The dinner was hard for Ackerman. He wasn’t comfortable seeing his old friend like this. They were not old men. As they left the restaurant and approached an escalator, Roddy stopped to rest. The escalator wasn’t working.
“Do you want to take the elevator instead of walking down?”
“Yeah,” said Roddy, a concession Ackerman would never expect to hear from him.
Concerned, Ackerman walked him to his car. He wasn’t crazy about the thought of Roddy driving, but he wasn’t going to stop him.
“Did you listen to my last podcast?” Roddy asked as they crossed the parking lot.
“No, I didn’t.”
“I had Lanny Poffo on.” Poffo—aka The Genius—was Randy Savage’s brother. Their father, Angelo Poffo, had been a famous wrestler also. He died only a year before his most famous son.

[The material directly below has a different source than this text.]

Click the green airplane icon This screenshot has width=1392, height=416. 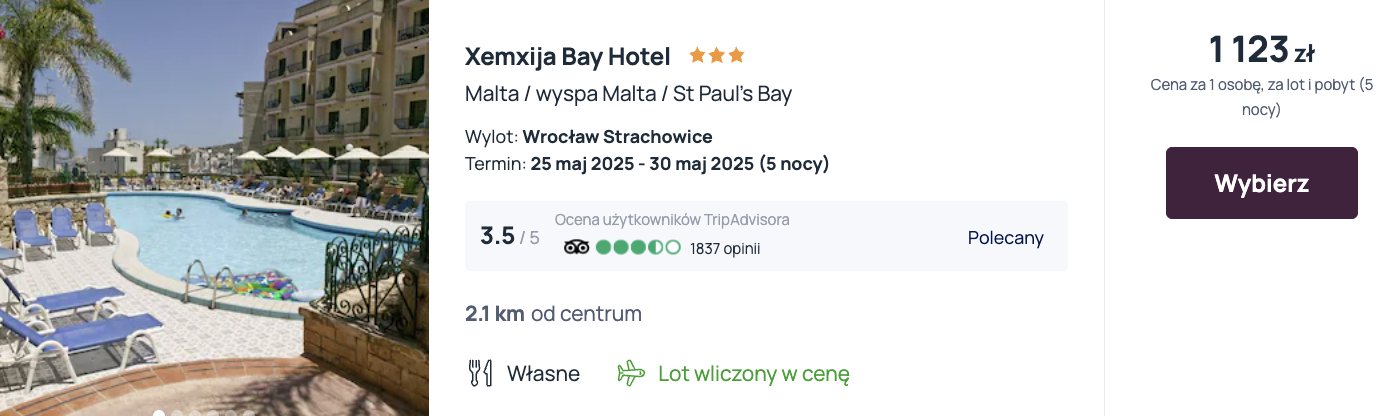point(631,374)
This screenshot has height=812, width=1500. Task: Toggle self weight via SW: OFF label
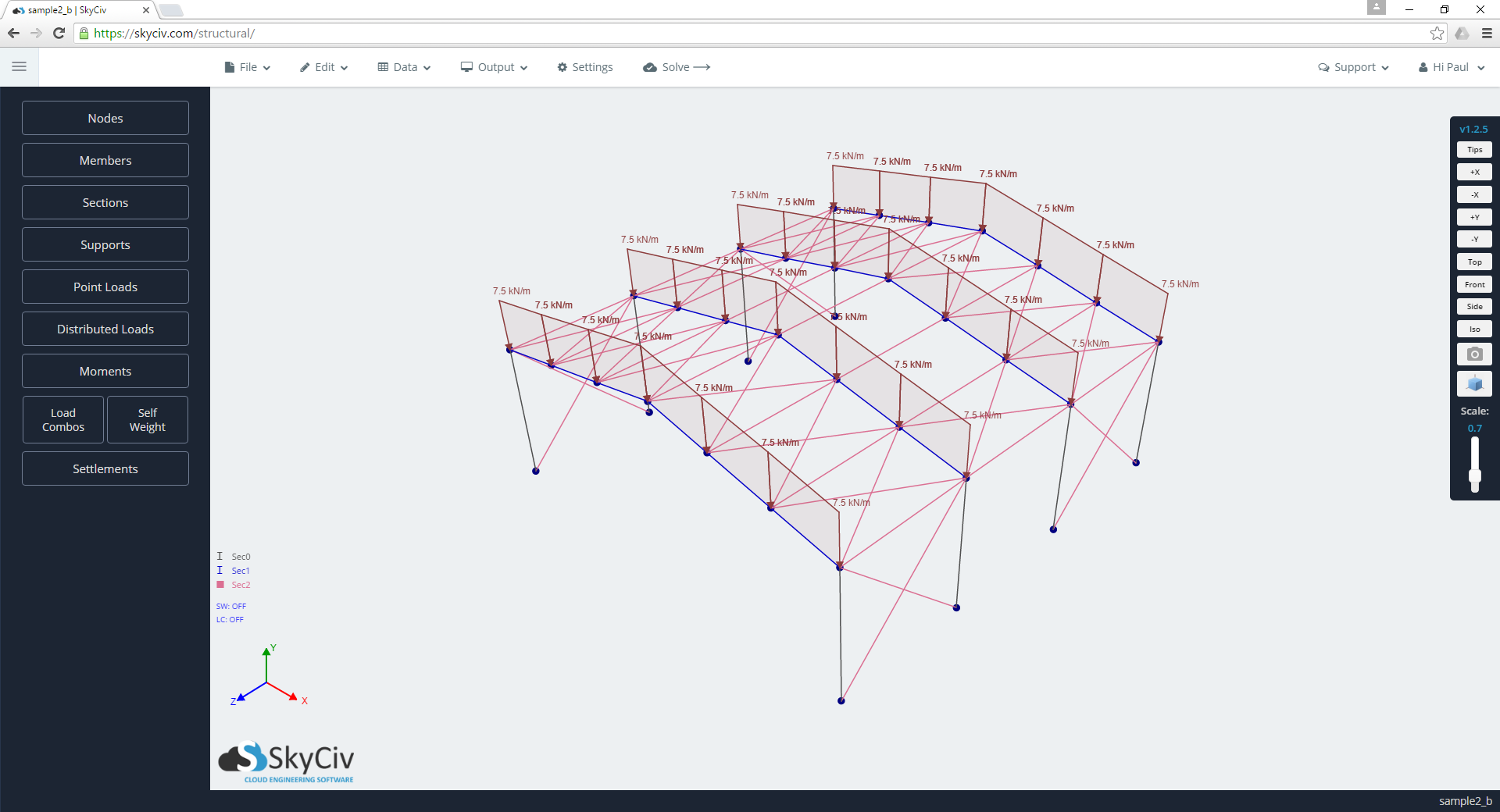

“He told some really interesting stories,” said Roddy. “Did you know that their father paid for Gorgeous George’s funeral?”
“No.”
“Listen to the podcast.”
“Okay.” Then Ackerman ran an idea past Roddy that he’d had for a while. “Speaking of podcasts, Roddy, you’ve told me I’m your best friend, right?”
“Yeah.”
“How about one time when you can’t find a guest, have your best friend on the podcast, ‘cause I’ve got a million stories to tell about you.”
“That’s a great idea,” said Roddy. He smiled. “We’re going to do that.”